A hearty and flavorful Crockpot Chili recipe featuring ground beef, kidney beans, and diced tomatoes slow-cooked to perfection with chili powder and onions. Perfect for a comforting meal served alongside cornbread.

Ingredients

Meat and Vegetables

  • 1 lb ground beef
  • 1 onion, chopped

Canned Goods

  • 1 can kidney beans (about 15 oz)
  • 1 can diced tomatoes (about 14.5 oz)

Spices and Seasoning

  • 2 tbsp chili powder
  • Salt to taste

Instructions

  1. Brown the Meat and Onions: In a skillet over medium heat, cook the ground beef and chopped onion together until the beef is browned and onions are softened, about 5-7 minutes. Drain any excess fat.
  2. Combine Ingredients in Crockpot: Transfer the browned beef and onion mixture into the crockpot.

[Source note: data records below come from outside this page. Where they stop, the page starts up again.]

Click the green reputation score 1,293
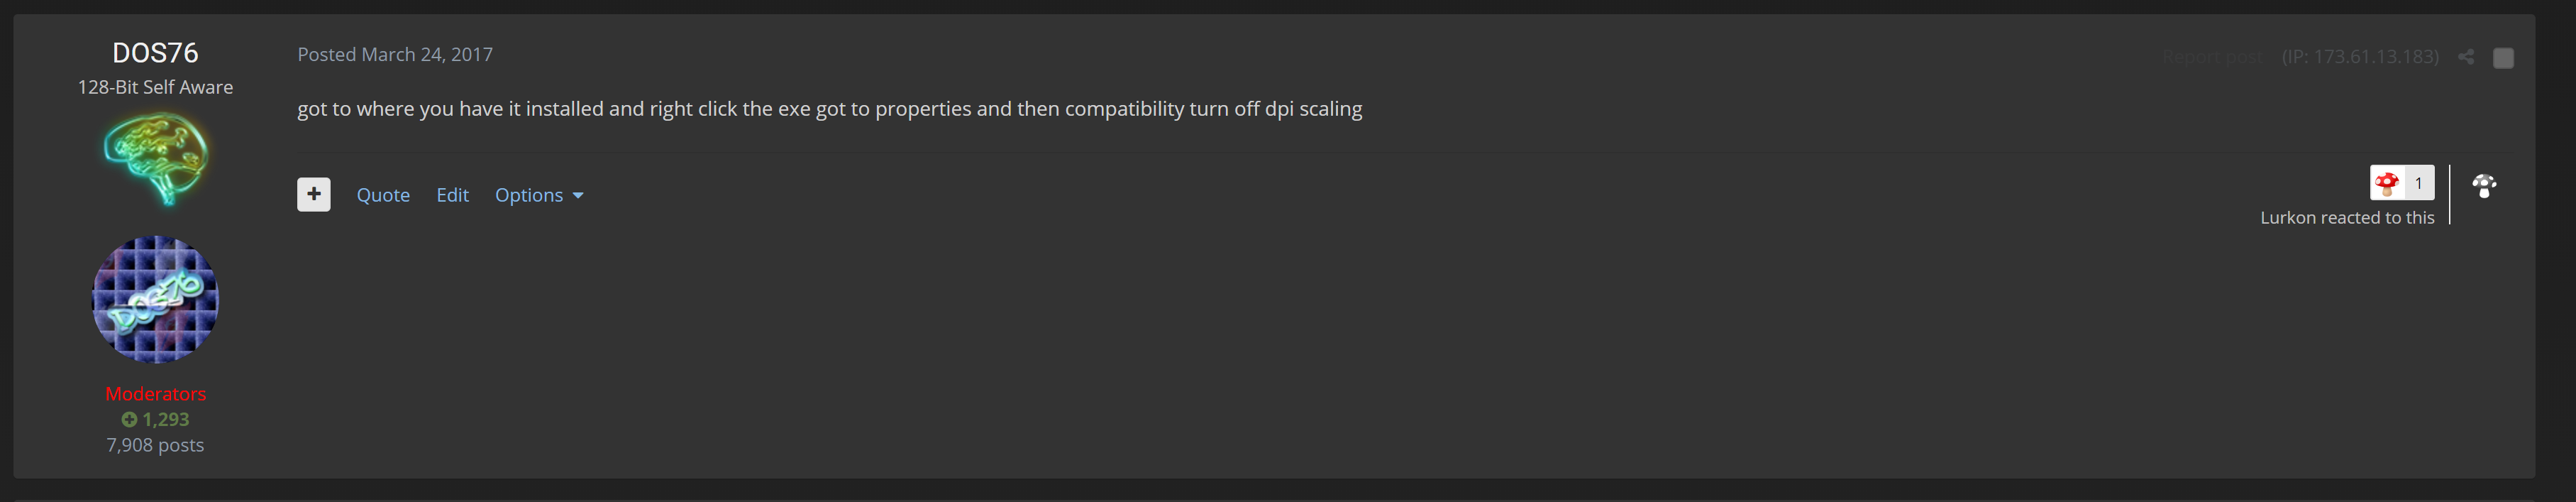click(155, 419)
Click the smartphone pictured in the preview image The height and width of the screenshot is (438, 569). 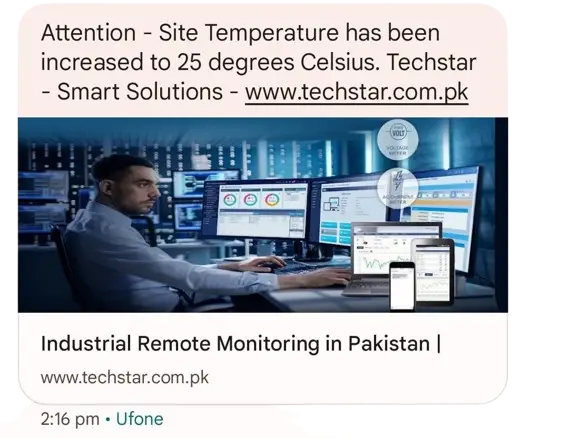point(402,286)
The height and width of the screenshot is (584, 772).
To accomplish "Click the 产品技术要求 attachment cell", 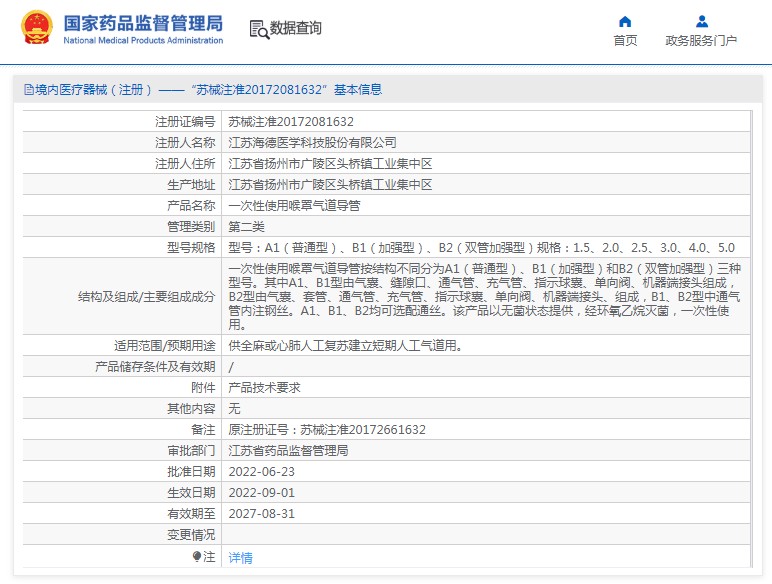I will [264, 387].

Add the kidney beans, diced tomatoes, chili powder, and salt.
  3. Cook Low and Slow: Cover and cook on low heat for 6 hours, allowing the flavors to meld and the chili to thicken.
  4. Serve: After cooking, stir the chili, taste and adjust seasoning if needed, then serve hot with cornbread on the side.

Notes

  • Browning the beef first enhances the flavor and improves the texture of the chili.
  • You can substitute ground turkey or chicken for a leaner option.
  • Adjust chili powder to your heat preference, adding cayenne or hot sauce for extra spice.
  • For more thickness, you can mash some beans before adding to the crockpot.
  • Leftovers keep well refrigerated for 3-4 days and also freeze well.